EXERCISE PROMPT:
For the listing below, output exactly the lines from the line with "Task: Close the 文件的基础 run tab" up to and including the line with "Screen dimensions: 1558x748", and no other lines.

TASK DATA:
Segment Open

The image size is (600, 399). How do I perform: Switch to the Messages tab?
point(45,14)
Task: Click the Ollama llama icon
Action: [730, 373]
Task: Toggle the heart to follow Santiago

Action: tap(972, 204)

Segment Closed
Segment Open

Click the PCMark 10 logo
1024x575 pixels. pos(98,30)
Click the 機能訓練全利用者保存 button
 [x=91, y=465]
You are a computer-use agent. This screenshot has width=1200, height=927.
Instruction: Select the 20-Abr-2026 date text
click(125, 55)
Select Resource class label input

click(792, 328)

Segment Closed
Segment Open

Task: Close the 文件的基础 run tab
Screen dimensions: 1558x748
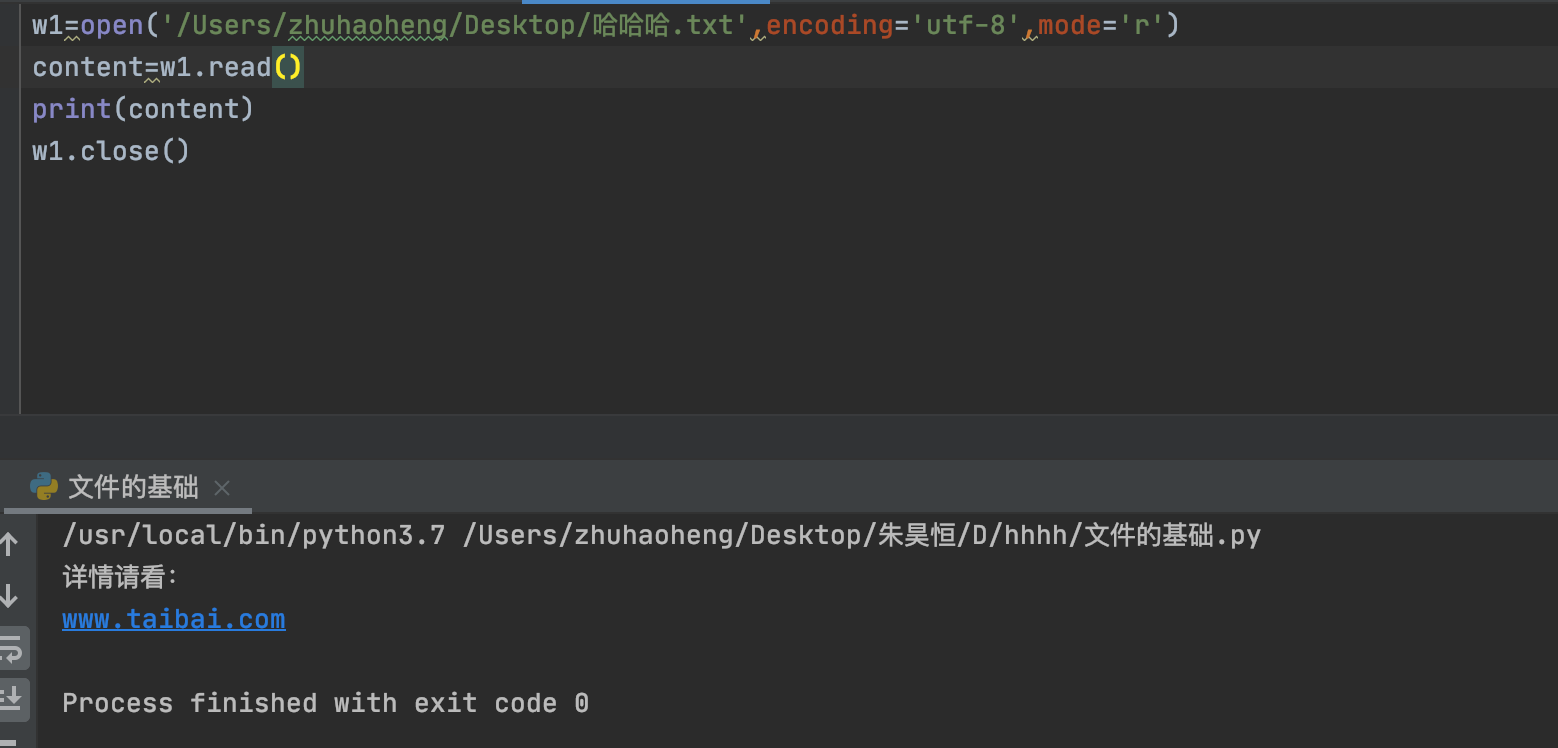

Segment Closed

ANSWER SPACE:
Task: Close the 文件的基础 run tab
Screen dimensions: 1558x748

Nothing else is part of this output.